Yes it is possible. However, as BoBTFish says in the comment above, you (or the contractor) should develop a C interface for the C ++ library:
- write a header file that compiles in both C and C ++ and declares some
extern "C" functions. The interfaces of these functions must be valid in C, which in terms of C ++ means that they use only POD types (for example, without links) and do not throw exceptions. You can declare C ++ non-POD classes as incomplete types and use pointers for them, so usually every non-static member function is wrapped with a function that takes a pointer that becomes this as its first parameter. - implement functions in C ++ to call the C ++ library
- compile the library and shell as C ++
- compile your program as C (you can
#include header wherever necessary) - bind all this together with g ++ so that C ++ components can reference libstdC ++.
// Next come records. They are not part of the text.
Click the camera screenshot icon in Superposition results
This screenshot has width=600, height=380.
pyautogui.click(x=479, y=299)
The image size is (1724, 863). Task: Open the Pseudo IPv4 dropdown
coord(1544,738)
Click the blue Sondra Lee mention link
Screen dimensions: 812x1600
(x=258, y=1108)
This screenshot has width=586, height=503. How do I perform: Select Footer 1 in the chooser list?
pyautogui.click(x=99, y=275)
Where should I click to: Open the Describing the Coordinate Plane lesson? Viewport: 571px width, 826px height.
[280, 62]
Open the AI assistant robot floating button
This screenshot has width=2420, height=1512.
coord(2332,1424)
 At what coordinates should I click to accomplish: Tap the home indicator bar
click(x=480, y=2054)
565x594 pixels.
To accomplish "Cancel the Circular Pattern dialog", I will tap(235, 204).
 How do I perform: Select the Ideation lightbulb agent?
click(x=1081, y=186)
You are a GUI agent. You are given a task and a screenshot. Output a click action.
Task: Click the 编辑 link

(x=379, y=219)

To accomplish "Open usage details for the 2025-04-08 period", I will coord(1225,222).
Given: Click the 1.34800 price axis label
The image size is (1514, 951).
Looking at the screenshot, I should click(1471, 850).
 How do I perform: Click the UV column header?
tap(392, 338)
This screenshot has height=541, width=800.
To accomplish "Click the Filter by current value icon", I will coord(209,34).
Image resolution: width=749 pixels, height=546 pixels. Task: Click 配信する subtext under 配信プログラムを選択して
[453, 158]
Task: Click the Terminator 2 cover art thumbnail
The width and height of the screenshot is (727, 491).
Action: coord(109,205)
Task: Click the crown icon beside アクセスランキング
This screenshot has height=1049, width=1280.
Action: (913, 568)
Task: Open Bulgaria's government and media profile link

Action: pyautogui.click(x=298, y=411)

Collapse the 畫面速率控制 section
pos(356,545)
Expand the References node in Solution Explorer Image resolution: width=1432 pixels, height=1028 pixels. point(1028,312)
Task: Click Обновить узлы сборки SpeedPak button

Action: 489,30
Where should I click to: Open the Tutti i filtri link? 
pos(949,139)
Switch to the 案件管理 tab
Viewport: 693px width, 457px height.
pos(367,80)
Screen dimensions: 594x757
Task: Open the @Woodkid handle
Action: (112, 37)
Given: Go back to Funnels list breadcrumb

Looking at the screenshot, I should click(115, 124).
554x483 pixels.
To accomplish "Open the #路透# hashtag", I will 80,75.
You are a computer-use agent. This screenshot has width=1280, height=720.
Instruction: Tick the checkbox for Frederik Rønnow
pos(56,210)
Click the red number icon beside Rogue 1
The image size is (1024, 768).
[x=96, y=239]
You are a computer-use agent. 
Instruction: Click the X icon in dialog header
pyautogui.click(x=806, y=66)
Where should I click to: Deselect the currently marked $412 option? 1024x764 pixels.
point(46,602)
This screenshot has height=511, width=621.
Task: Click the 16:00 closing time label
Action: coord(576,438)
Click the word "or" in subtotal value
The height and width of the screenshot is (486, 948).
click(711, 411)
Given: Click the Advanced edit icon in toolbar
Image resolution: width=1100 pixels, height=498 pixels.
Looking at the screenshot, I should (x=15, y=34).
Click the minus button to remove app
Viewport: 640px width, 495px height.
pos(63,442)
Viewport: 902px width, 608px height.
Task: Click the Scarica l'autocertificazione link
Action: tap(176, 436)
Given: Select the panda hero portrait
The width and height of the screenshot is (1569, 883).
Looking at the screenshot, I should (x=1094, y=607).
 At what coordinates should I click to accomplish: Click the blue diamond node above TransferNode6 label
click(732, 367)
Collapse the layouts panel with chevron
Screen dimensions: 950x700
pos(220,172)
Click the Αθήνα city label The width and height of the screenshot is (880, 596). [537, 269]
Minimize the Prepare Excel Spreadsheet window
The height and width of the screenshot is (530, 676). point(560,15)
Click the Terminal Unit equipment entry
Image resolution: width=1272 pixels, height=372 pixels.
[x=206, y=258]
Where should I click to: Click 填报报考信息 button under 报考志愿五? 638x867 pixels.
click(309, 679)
I suppose you can argue that since the program is connected with g ++, it is by definition a C ++ program that uses the C library (which contains main ), and not a C program that uses the C ++ library. Personally, I would not argue with this, it is important that none of the existing C-code does not change.
Example:
lib.h
#ifdef __cplusplus extern "C" #endif int foo();
lib.cpp
#include "lib.h" #include <vector> #include <iostream> int foo() { try { std::vector<int> v; v.push_back(1); v.push_back(1); std::cout << "C++ seems to exist\n"; return v.size(); } catch (...) { return -1; } }
main.c
#include "lib.h" #include <stdio.h> int main() { printf("%d\n", foo()); }
to build
g++ lib.cpp -c -olib.o gcc main.c -c -omain.o g++ main.o lib.o -omain
The following also works instead of the third line if you want to make an arbitrary distinction between using gcc for reference and using g++ :
gcc main.o lib.o -llibstdc++ -omain
However, I'm not sure that gcc -libstdc++ will work the same as g++ for all possible code that could be in lib.cpp . I just tested it for this example, and of course there is a lot of C ++ there that I haven't used.